Wednesday, 31 July 2019

Ramshorns and bellflowers

The flora of Byfield Pocket Park is well-known and rarely presents a surprise. Today however I found a flower which was not just a surprise but a rather spectacular one.


I was checking over some St John's Wort when, among a clump of weedy growth nearby a splash of blue caught my eye.  Closer examination showed that the plant in question was Nettle-leaved Bellflower, Campanula trachelium, a tall and vigorous relation of the Harebell, Campanula rotundifolia, which grows about half a mile away on Solden Hill.

The Nettle-leaved Bellflower is new to Byfield Pocket Park.
31 July, 2019

Several spikes of the bellflower were present, attracting numerous insects, particularly small beetles. It could be a throw-out from a garden but I have not noticed it being grown in Byfield and it is a native plant. The leaves are distinctive and are more important to identification than the flowers.

The form of the leaves is helpful in distinguishing it from other
bellflowers.
Interestingly, the latest flora for Northamptonshire states: 'There are no records of garden escapes in this county'. (Reference 1). The specific name trachelium is also interesting. Basically it means 'neck' and indeed comes from the Greek trachylos, the neck (think trachea). The plant was once reputed to be good for throat ailments and one of its old names is Throatwort.

An oak tree stood nearby and I made a cursory check (I couldn't be too long as I had an appointment at the hairdressers) for galls. Rather pleasingly I found a few specimens of Ramshorn Gall, caused by the wasp Andricus aries.
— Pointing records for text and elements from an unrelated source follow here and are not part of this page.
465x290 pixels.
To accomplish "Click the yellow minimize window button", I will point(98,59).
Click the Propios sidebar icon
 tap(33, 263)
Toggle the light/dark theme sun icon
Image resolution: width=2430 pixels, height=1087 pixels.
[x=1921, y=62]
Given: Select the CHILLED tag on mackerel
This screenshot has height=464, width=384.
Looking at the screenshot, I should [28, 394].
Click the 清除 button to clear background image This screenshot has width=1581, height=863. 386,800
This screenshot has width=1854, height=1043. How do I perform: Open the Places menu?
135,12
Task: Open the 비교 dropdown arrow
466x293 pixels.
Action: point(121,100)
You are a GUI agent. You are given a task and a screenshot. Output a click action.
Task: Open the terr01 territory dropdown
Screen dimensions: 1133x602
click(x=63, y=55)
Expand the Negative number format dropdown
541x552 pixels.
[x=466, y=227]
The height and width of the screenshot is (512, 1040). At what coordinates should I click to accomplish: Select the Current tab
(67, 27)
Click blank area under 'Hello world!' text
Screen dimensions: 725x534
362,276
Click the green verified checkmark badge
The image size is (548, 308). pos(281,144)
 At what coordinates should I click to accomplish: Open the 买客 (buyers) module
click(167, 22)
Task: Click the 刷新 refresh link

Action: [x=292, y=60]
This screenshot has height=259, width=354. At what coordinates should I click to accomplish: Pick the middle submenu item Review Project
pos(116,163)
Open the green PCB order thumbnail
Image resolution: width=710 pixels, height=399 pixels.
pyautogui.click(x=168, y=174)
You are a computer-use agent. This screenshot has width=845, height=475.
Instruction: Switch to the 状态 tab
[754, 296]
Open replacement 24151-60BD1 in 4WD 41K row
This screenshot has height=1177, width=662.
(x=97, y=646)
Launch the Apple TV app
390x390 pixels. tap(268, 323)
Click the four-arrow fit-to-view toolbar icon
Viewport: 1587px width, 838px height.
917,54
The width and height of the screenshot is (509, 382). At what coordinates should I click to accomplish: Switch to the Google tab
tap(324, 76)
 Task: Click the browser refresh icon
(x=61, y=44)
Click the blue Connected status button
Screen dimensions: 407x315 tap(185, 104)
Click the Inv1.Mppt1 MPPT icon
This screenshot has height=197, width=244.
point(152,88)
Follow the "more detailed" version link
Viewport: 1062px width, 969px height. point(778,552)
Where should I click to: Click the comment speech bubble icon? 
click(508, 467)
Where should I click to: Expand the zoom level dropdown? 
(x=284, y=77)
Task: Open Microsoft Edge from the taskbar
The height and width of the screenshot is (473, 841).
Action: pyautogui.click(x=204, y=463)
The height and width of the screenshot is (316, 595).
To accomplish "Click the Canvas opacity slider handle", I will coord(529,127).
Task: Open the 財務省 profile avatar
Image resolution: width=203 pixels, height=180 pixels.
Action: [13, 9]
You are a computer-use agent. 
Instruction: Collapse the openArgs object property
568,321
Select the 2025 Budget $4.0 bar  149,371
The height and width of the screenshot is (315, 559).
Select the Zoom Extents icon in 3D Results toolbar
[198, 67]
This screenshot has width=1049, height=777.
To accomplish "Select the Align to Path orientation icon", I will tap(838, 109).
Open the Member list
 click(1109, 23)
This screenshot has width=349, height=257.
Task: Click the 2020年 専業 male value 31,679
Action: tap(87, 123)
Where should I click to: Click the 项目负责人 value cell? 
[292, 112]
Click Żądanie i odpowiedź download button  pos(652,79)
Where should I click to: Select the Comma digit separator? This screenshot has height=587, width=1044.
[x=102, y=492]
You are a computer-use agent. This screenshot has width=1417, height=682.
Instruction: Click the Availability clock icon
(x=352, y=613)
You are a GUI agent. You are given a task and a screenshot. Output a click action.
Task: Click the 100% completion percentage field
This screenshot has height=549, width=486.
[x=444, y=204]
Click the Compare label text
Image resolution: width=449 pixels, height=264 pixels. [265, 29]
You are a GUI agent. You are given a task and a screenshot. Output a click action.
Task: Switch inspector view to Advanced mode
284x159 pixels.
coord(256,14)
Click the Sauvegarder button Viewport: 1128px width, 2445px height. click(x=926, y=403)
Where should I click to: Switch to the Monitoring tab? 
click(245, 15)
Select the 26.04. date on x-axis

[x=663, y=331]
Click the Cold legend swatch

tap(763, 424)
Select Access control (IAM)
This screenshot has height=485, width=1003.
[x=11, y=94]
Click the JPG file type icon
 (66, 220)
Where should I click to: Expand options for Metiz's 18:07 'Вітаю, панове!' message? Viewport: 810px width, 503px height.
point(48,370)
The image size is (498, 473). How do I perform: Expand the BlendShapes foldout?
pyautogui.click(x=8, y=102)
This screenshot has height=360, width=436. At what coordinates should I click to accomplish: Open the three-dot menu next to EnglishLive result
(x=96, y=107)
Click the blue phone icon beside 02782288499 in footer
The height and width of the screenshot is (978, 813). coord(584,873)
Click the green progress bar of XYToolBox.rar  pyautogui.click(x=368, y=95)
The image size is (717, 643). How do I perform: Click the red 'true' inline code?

This insect and its gall were unknown in Britain before 1997, when it was found in Berkshire. Since then its spread has been rapid and is well established as far north as Perthshire.


The Ramshorn Gall was in interesting find in the pocket park today
31 July, 2019
In many specimens the 'horns' can become long and rather curved - very ramshorn-shaped. The specimens I photographed were hardly spectacular but interesting nevertheless.

This is a good times of the year to be finding flea beetles. Of course they are completely unrelated to true fleas  but have powerful muscles in their 'thighs', enabling them to jump considerable distances. Often very tiny, (and tricky to identify, Ref. 2) they are a challenge to my little camera and this is the best I could manage.


This metallic-bronze beetle on aspen proved to be Crepidodera aurea.
It is one of the many species of flea beetle in the U.K. 31 July 2019
The specimen shown is Crepidodera aurea, and was on Aspen, Populus tremula. This small (3.5 mm) beetle is widespread in England but was a 'first' for the pocket park, even so it only raises the total to a meagre 117 species. Lots to be done!


References


1. Gent, G. and Wilson, R. (2012) The Flora of Northamptonshire and the Soke of    Peterborough.


2. Hubble, D. (2012) Keys to the adults of seed and leaf beetles of Britain and Ireland.
    Field Studies Council Publications.